● **SET TASK**
Print the lines word for word, from the line containing "Task: Click the" down to the line containing "Action: (689, 92)", both ends included. Leave the pictures out of your answer.
--- Start INPUT FOR THIS TASK ---
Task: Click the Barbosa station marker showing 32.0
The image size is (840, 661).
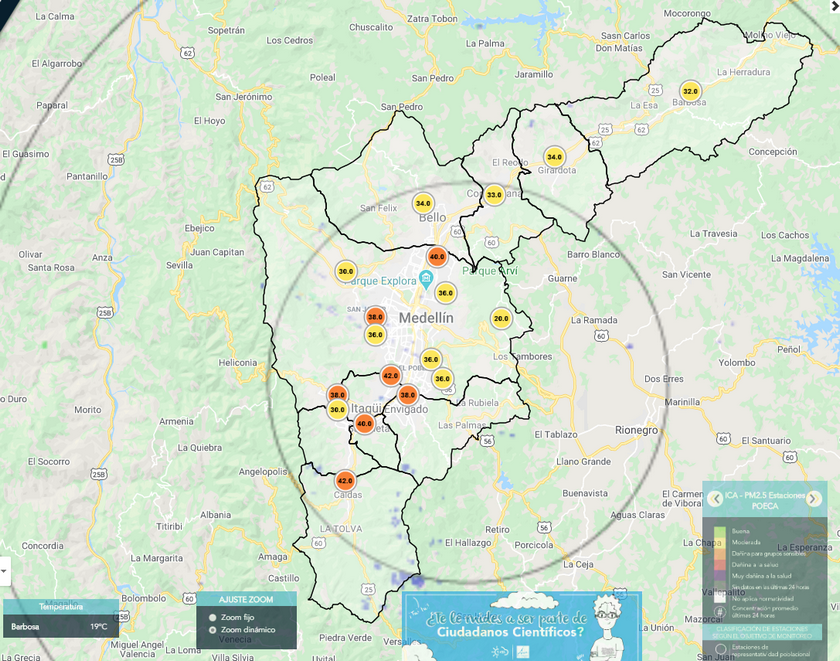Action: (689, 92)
--- End INPUT FOR THIS TASK ---
--- Start INPUT FOR THIS TASK ---
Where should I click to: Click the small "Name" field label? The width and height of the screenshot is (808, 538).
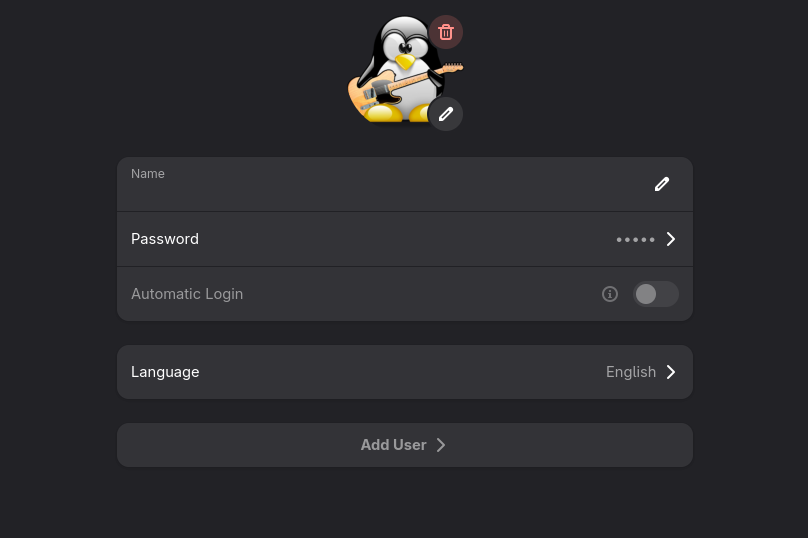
--- End INPUT FOR THIS TASK ---
--- Start INPUT FOR THIS TASK ---
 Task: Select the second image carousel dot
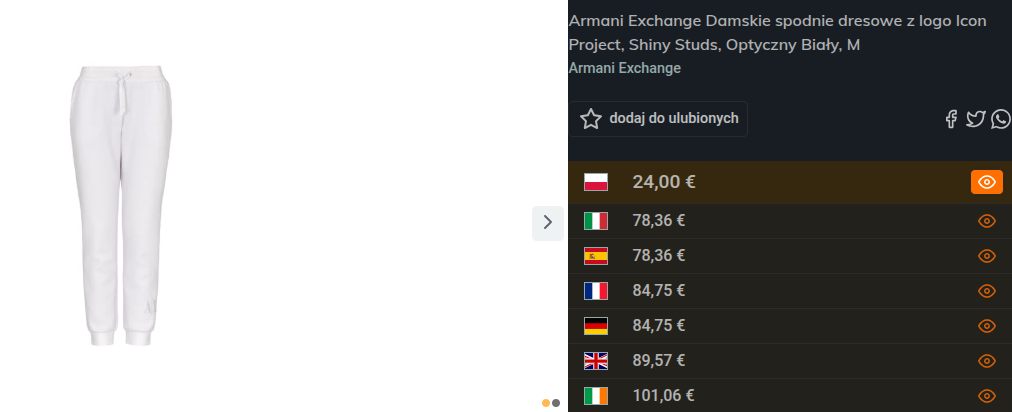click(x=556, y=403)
--- End INPUT FOR THIS TASK ---
● **SOLUTION FOR THIS EXERCISE**
Task: Click the Barbosa station marker showing 32.0
The image size is (840, 661).
Action: (689, 92)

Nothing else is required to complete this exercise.